The reason given in the article as to why conservatives are happier was: "Conservatives rationalize social and economic inequalities." Now, viewed from a purely sociological perspective, this makes conservatives look like coldhearted bastards, or as a fellow blogger put it:
I read that report in the link, and I came away with the idea that as long as conservatives say "That's the way the cookie crumbles" when it comes to inequalities and socio-economic problems, conservatives will always be happy--"Hey! That's not my problem!"But, this is where faith comes in. Most people of faith believe a few common things. First, they believe that there is something greater and better than the world we live in. Second, they believe that thereis a reason or plan for why things are the way they are. And third, they believe that their actions determine things in both the physical and spiritual world. The study left out things like faith, which gives us confidence that things will get better if we dedicate our lives to making it so, as well as the "rationalization" as to why bad things happen to good people.

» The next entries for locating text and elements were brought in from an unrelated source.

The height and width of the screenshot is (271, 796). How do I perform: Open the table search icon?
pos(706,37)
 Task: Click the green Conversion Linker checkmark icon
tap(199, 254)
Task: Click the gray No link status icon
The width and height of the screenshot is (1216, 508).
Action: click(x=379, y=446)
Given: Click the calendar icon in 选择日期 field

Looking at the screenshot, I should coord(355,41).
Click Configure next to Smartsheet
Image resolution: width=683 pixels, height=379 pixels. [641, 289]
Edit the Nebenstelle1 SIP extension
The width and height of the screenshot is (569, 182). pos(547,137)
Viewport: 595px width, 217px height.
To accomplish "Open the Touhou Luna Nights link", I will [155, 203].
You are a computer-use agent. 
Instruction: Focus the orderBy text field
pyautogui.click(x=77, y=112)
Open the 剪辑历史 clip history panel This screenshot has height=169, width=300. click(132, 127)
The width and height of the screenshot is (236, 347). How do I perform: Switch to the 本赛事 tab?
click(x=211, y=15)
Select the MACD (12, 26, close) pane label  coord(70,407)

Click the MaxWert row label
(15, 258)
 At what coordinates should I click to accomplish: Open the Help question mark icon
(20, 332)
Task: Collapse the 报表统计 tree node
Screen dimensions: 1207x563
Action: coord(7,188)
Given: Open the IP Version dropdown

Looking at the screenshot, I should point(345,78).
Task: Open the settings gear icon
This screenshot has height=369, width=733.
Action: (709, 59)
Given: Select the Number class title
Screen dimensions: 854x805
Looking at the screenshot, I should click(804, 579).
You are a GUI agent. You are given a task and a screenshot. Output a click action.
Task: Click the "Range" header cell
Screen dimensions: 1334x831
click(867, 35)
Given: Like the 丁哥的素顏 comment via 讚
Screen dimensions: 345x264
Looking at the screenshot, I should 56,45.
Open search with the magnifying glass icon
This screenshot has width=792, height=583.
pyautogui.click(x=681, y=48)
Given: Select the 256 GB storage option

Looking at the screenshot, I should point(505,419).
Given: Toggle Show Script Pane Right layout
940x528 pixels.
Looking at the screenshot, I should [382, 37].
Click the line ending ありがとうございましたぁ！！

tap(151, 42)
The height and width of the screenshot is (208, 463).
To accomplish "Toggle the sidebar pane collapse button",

Now some of the liberal bloggers that have commented have identified themselves indirectly as either agnostic or wholly atheist. And my realization was that these people are unhappy about the inequities of society for a couple of reasons. First, they believe, or (more accurately) have no reason to believe that there is anything beyond this mundane and rather pointless life and that life and any meaning to it dies with you. And second, without the belief in some metaphysical reasons for why things are and that there is hope beyond the mundane for righting wrongs, it is up to individuals, groups, and ultimately, the government to resolve the inequalities that are a natural occurrence. So with nothing beyond a bleak and oppressive world to find comfort and solace in, a person can grow bitter, angry, or resentful.
Now I do need to make it clear that this is not my opinion of any specific person, but just an application of some concepts to explain the happy conservative articles from a perspective that includes faith. I still stand by the rational worldview that conservatives look at the world as a place of opportunities and challenges, while liberals tend to look and see inequities and barriers. But I also recognize that many people ask the fundamental questions like, "Is this all that I am?" and come up with wildly different answers.
And the results are different views of the same world.